If you really want to shoot 1000 yards, I would suggest you go straight to it. Get good equipment (you've already figured that out), and go for it. Instead of taking it in small steps (100y-600y-1000y), put on a thick skin, and do as much 1000y shooting as you can, as soon as you can, as often as you can. Having your head handed to you is _good_, if your ego can take it - how else are you going to learn what the wind does, and start to be able to do something about it?

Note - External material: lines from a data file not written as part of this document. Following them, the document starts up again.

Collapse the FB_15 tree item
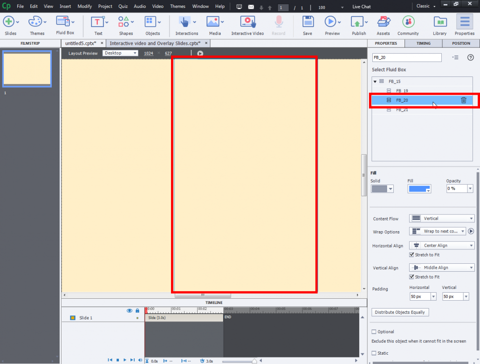The image size is (480, 364). [x=375, y=81]
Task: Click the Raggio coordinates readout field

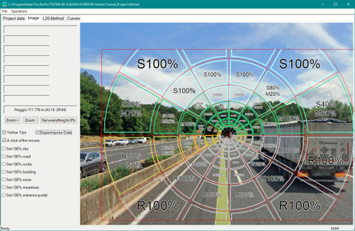Action: coord(40,109)
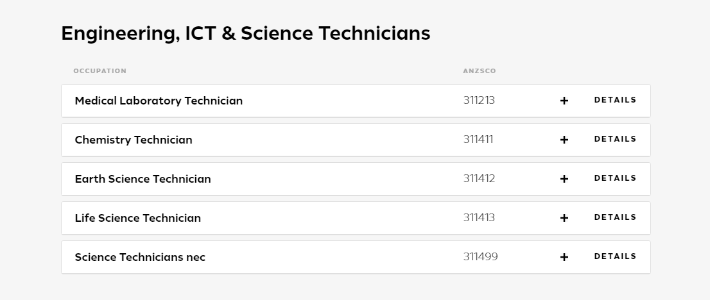Expand Earth Science Technician plus icon
This screenshot has width=710, height=300.
pos(564,179)
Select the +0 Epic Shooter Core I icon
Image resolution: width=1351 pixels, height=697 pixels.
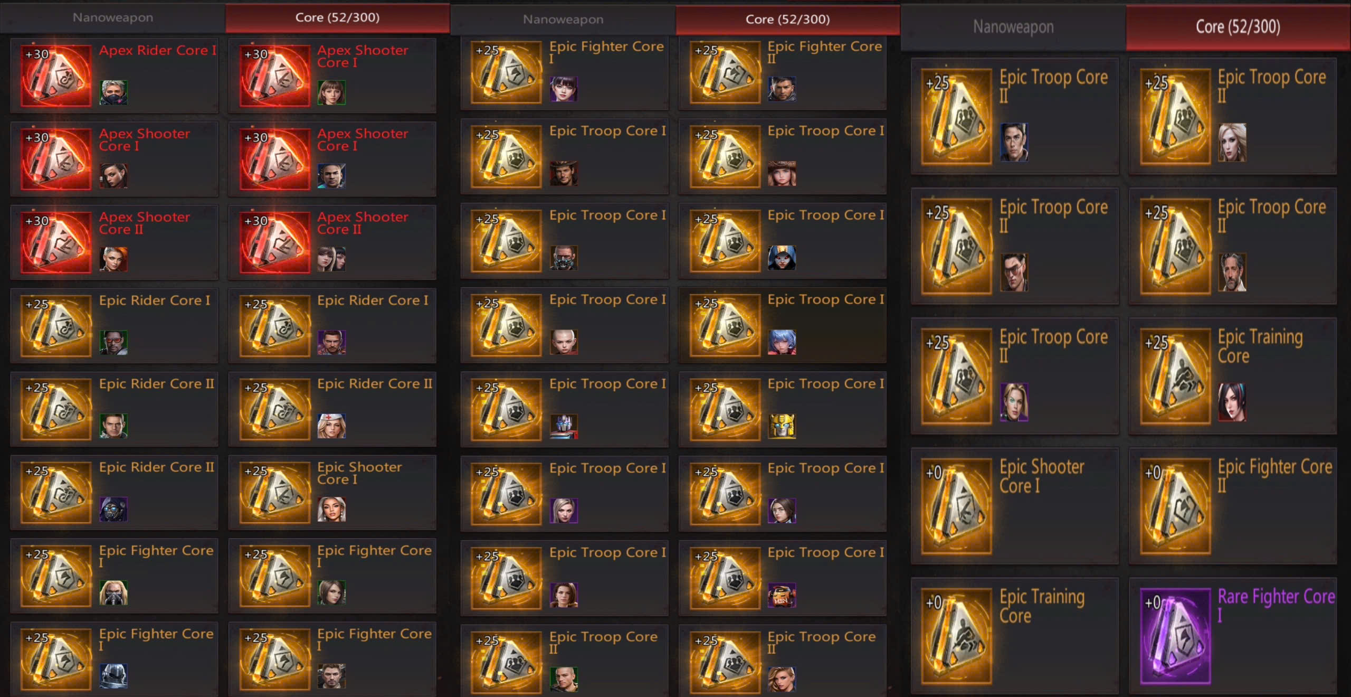point(956,506)
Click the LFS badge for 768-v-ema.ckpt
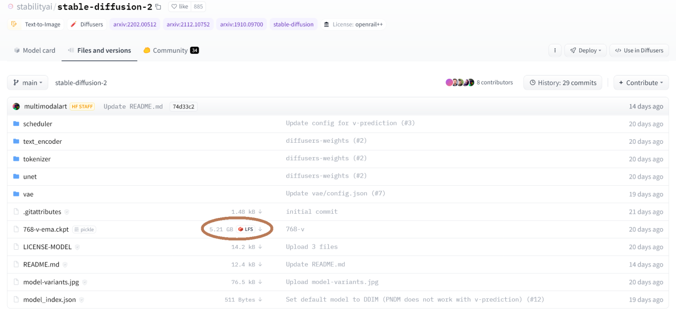 click(x=246, y=229)
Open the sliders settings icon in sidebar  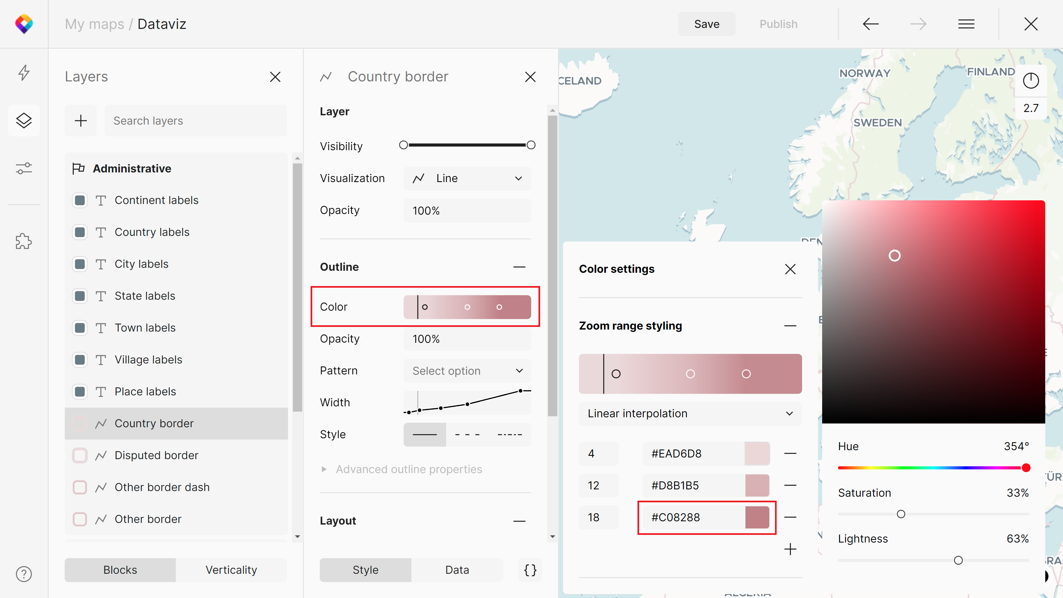pyautogui.click(x=24, y=168)
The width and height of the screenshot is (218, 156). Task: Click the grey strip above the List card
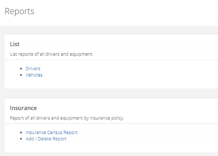tap(109, 30)
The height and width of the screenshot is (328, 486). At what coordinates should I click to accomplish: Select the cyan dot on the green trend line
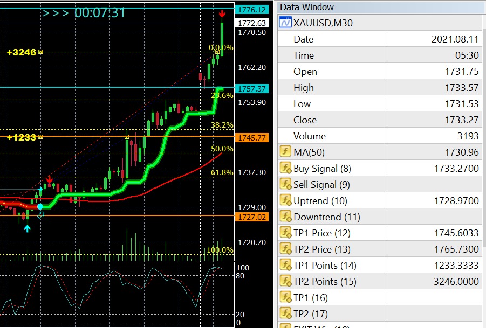[x=40, y=206]
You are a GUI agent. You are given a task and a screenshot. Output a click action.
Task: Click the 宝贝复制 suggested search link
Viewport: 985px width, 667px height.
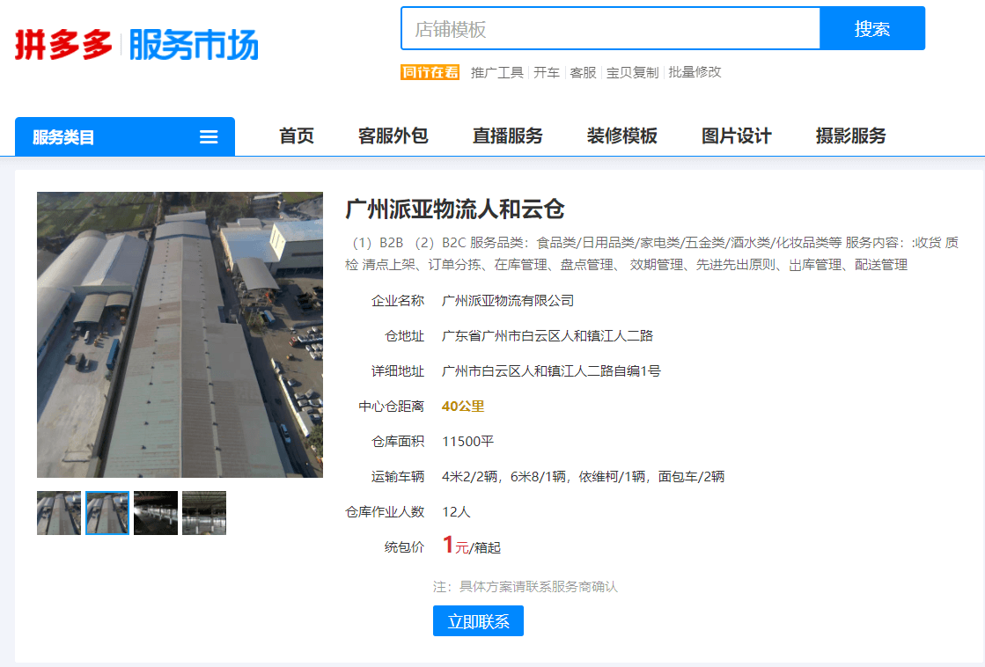click(632, 72)
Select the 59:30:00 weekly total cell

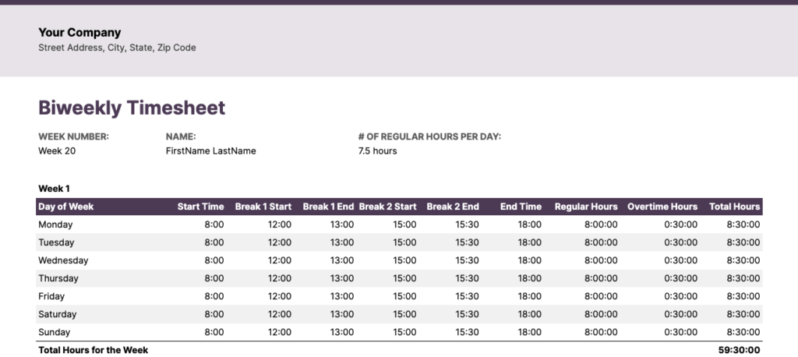tap(739, 350)
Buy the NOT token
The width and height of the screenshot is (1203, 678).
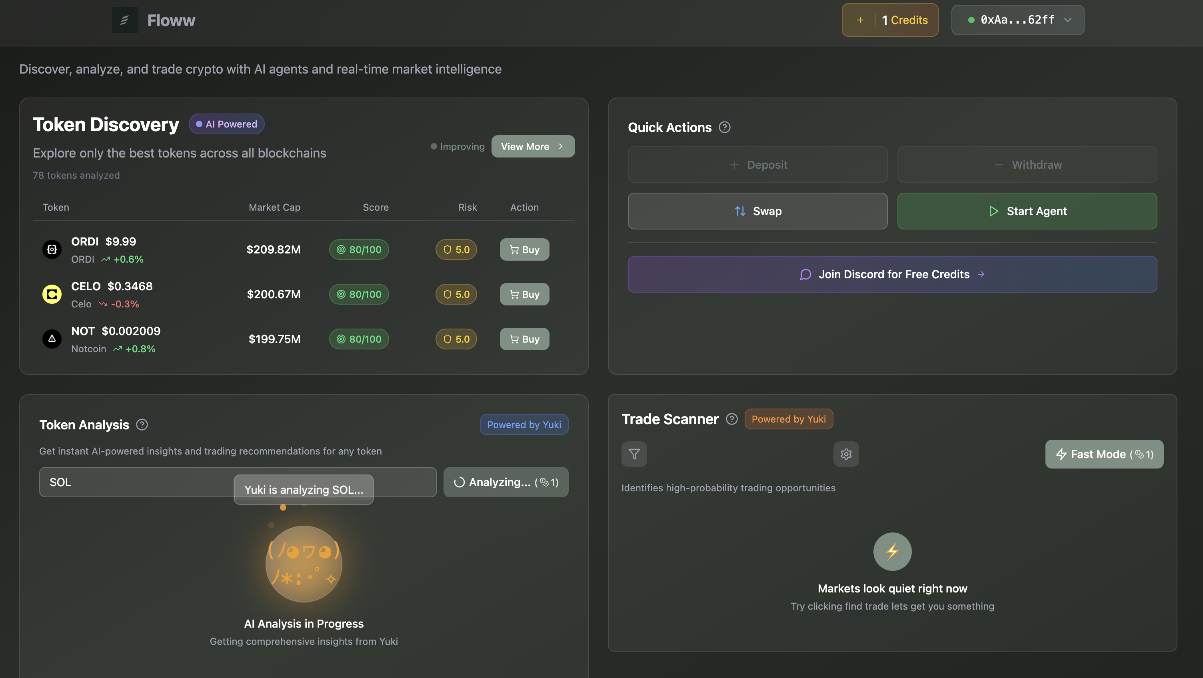[524, 339]
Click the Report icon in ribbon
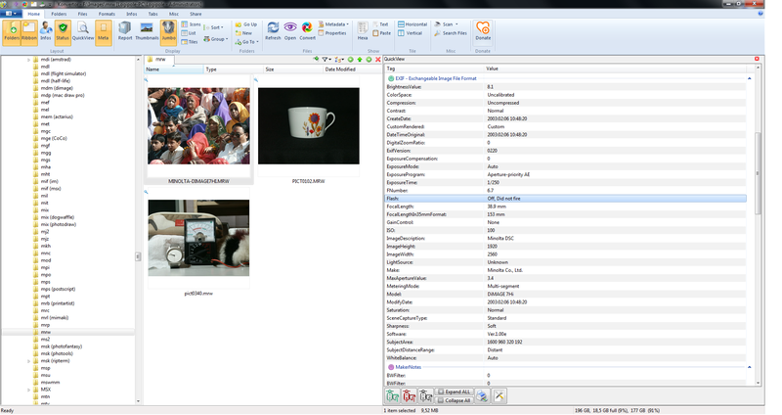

I would suggest a .308 as your best first rifle, for the reason that it is not only capable of shooting well at 1000 yards, it is such a well-known quantity that it is one of the easiest to get shooting well at 1000y. Shooting any decent rifle well at 600m is a piece of cake, but to be honest there is a certain amount of rifle and ammo fussiness involved in getting a rifle to shoot well at 1000 yards. I would suggest that until you want to get into ammunition and rifle tuning for it's own sake, that you choose whatever is least fussy!
A .223 is also great, the only reason I would rate it second to a .308 is that it is somewhat more difficult to get first-rate performance from a .223 than a .308 at 1000y. Yes, it can be done, and essentially equal a .308 in performance, as well as being cheaper to shoot and even more fun too - but, see my above point about choosing the least-fussy option.
All the other higher performance cartridges are great too, though of course they have their tradeoffs (I am of the opinion that in an ideal world, we'd all shoot 6BR/105 instead of .308/155, in both TR and F Class - but that's not backward-compatible, and therefore not a practical suggestion). Generally they tend to be fussier than a .308 (though once you put in the effort, the performance of a first-rate F-class rifle at 1000 yards is a thing of wonder to behold).